READING TEXT ->
>>>>

What We Fund

what we fund


The TMA supports academic clinical centers of excellence focused on rare neuroimmunologic disorders by awarding grants to support clinical and research staff, funding pilot research projects and the James T. Lubin Clinician-Scientist Fellowship.


+ Read About Research Funded

The TMA has always been dedicated and focused on facilitating research to advance the development of novel acute and restorative therapies targeted at ADEM, NMO, ON and TM and the development of the most effective treatment strategies for the symptoms of these disorders.  Our research efforts began with pivotal funding support for the establishment of the only center of excellence on transverse myelitis under the direction of Dr. Douglas A. Kerr at Johns Hopkins University through supporting research staff and clinician-scientists at the interdisciplinary Center.  Through the support of the TM Center, the TMA enabled the first systematic collection of information about TM in both adult and pediatric cases of this disorder.

Currently, there are two Centers of Excellence– at Johns Hopkins University School of Medicine under the leadership of Dr. Carlos Pardo and the University of Texas Southwestern under the direction of Dr. Benjamin Greenberg – dedicated to the study of these rare neuro-immunologic disorders. Through seed funding for innovative promising research ideas, in partnership with the clinicians at the Centers of Excellence, significant research has been conducted to better understand these rare neuro-immunologic disorders, and to develop improved acute therapies and symptom management strategies.  This has led to increased knowledge and understanding of these disorders that has been disseminated to the medical community through numerous publications, which has been critical to the provision of care.

We have also partnered with the Accelerated Cure Project to support the collection of information and a biological repository of individuals who have ADEM, MS, NMO, ON and TM, a group of closely related disorders.  Our goal is to facilitate and encourage the use of these samples in numerous studies that have been performed by scientists most of whom are researching evidence of biomarkers while trying to better understand the disease processes.  Through this research, many individuals with ADEM, NMO, ON and TM have been characterized and are a critical resource for our understanding of these disorders.



The TMA supports and funds bi-annual clinical and research symposia, education and quality of life camps for children and young adults.


+ Read About TMA Education Programs

The Transverse Myelitis Association has been actively engaged in offering educational and support opportunities which include sponsoring camps for children and young adults affected by ADEM, NMO, ON and TM and international symposia in the field of rare neuro-immunologic disorders as continuing medical education for medical professionals. As a rare disease community, we are sensitive to the needs of bringing together people with these rare disorders and their caregivers to offer them the opportunity to share in their experiences, to help people feel less isolated, to foster social support and networking, to provide important education and to offer people hope for their futures. Funding summer camps for children, young adults and families affected by these disorders is a fundamental part of our efforts. Aimed at providing emotional support and connecting individuals affected by TM, NMO, ON and ADEM, the camps provide a critical education program to the families, and create the opportunity to strengthen the overall TM community.   It is also the case that children often meet others with their disorder for the first time and parents form bonds of friendship and support that last for a lifetime.

<<<<

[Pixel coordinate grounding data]
>>>>

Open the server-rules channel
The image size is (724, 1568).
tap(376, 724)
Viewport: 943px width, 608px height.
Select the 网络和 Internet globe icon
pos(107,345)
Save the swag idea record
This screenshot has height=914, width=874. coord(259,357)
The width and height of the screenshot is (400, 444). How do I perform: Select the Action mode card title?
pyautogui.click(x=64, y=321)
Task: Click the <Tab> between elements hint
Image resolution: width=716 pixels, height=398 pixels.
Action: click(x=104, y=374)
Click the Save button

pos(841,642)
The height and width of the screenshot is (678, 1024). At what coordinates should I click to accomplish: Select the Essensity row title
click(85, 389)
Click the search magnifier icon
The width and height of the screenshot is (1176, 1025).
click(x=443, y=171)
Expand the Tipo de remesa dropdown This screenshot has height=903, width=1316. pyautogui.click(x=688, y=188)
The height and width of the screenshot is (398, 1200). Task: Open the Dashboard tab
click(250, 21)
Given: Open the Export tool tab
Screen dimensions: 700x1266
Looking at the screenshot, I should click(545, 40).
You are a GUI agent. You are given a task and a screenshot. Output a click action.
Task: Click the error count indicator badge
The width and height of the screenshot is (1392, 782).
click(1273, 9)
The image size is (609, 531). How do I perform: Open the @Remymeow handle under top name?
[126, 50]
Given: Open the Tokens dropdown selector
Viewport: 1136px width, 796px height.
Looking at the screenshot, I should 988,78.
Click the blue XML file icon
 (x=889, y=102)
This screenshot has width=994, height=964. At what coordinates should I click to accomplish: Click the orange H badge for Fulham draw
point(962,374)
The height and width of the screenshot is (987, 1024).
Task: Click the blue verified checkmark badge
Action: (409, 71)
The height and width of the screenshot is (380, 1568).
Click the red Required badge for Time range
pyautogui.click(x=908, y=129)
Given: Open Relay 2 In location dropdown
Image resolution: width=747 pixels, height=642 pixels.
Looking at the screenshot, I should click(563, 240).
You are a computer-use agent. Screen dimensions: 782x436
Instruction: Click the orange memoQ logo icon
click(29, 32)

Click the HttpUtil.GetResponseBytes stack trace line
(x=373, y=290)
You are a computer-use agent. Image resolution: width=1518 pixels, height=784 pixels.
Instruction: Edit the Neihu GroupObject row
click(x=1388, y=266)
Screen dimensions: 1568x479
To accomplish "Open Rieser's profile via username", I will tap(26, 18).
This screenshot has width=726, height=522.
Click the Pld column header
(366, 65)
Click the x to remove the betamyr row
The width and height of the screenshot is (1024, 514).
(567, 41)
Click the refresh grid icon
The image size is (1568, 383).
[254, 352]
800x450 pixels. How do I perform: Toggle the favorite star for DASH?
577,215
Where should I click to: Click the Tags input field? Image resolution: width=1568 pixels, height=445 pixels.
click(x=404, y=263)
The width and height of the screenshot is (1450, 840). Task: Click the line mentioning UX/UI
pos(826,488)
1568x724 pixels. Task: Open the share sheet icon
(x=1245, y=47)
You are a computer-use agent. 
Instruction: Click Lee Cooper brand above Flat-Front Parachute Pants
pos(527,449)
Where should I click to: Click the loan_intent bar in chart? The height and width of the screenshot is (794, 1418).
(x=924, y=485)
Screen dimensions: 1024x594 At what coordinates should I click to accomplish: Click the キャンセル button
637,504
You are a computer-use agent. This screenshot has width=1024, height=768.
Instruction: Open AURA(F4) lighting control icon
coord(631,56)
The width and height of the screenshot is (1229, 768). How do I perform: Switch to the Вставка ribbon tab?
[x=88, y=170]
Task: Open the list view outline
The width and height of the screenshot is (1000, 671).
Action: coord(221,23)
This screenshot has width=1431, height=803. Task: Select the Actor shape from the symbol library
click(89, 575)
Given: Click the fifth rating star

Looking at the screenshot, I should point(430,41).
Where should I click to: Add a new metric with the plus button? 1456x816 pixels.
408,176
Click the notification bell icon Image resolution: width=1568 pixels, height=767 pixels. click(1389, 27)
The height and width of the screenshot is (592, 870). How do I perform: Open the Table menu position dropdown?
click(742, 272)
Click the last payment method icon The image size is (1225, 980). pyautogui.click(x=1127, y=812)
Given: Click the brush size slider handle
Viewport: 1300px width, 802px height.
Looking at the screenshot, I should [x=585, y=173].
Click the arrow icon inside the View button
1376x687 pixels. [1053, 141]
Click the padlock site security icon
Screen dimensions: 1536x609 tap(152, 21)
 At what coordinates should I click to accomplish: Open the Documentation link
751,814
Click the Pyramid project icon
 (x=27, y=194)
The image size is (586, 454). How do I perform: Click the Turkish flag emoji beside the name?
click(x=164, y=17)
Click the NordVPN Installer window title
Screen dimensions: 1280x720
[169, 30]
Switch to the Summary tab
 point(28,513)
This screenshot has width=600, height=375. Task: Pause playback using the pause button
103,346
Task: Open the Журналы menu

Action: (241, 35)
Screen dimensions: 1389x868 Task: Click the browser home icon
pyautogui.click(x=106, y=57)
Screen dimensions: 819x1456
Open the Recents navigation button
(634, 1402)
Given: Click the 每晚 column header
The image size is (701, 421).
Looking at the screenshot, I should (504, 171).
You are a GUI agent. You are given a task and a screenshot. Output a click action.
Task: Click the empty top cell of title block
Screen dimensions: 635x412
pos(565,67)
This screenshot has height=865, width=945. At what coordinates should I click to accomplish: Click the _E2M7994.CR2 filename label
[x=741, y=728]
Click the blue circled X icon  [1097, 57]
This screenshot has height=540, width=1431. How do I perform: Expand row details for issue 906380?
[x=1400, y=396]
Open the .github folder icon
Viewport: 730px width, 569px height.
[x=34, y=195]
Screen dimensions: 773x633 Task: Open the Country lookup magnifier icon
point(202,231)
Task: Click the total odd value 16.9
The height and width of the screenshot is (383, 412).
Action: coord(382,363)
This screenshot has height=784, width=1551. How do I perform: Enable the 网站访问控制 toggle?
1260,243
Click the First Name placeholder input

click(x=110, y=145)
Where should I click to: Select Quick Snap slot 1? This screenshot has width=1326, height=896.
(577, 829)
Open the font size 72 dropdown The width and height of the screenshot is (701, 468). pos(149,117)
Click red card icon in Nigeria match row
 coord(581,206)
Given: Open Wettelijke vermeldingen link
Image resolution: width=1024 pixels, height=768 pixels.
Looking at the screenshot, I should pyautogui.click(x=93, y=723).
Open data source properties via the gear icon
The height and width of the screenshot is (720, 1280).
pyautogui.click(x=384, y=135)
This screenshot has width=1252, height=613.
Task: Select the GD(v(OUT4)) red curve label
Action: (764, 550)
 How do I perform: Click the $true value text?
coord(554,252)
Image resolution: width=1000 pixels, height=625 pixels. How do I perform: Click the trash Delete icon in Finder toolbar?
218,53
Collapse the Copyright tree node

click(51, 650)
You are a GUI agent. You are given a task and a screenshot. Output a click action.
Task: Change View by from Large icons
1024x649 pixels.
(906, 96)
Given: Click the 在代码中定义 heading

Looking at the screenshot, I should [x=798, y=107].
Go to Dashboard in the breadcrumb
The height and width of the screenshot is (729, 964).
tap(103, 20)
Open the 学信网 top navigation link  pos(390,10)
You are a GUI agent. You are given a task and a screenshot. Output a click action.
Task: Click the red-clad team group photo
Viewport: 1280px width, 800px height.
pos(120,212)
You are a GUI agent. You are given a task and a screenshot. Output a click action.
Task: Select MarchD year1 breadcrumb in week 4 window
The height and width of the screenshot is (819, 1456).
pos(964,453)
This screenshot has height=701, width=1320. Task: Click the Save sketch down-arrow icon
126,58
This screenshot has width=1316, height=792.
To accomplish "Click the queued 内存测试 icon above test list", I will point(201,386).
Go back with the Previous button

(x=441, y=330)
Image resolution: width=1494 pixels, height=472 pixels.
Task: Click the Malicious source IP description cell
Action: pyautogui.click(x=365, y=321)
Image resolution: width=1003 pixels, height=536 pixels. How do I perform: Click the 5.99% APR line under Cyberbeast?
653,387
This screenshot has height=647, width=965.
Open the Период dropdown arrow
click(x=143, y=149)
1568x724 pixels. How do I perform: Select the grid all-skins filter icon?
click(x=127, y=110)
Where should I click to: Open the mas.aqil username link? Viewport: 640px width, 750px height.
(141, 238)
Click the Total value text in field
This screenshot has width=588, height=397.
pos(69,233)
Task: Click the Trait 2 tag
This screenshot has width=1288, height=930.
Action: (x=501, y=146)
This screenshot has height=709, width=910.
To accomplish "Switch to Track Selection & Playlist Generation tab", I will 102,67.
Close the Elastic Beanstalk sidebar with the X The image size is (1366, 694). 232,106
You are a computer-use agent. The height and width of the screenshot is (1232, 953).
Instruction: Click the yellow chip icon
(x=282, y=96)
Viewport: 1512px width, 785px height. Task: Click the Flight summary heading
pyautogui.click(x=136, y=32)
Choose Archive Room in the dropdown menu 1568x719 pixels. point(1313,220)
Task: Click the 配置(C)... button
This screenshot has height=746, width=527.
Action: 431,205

<<<<

WHAT YOU NEED TO DO -> Using the page on what the TMA funds, explain why the TMA brings together people with these rare disorders and their caregivers.

RESULT OF THIS EXERCISE -> The TMA brings them together to give them the opportunity to share their experiences and to help them feel less isolated. It also aims to foster social support and networking, provide important education, and offer people hope for their futures.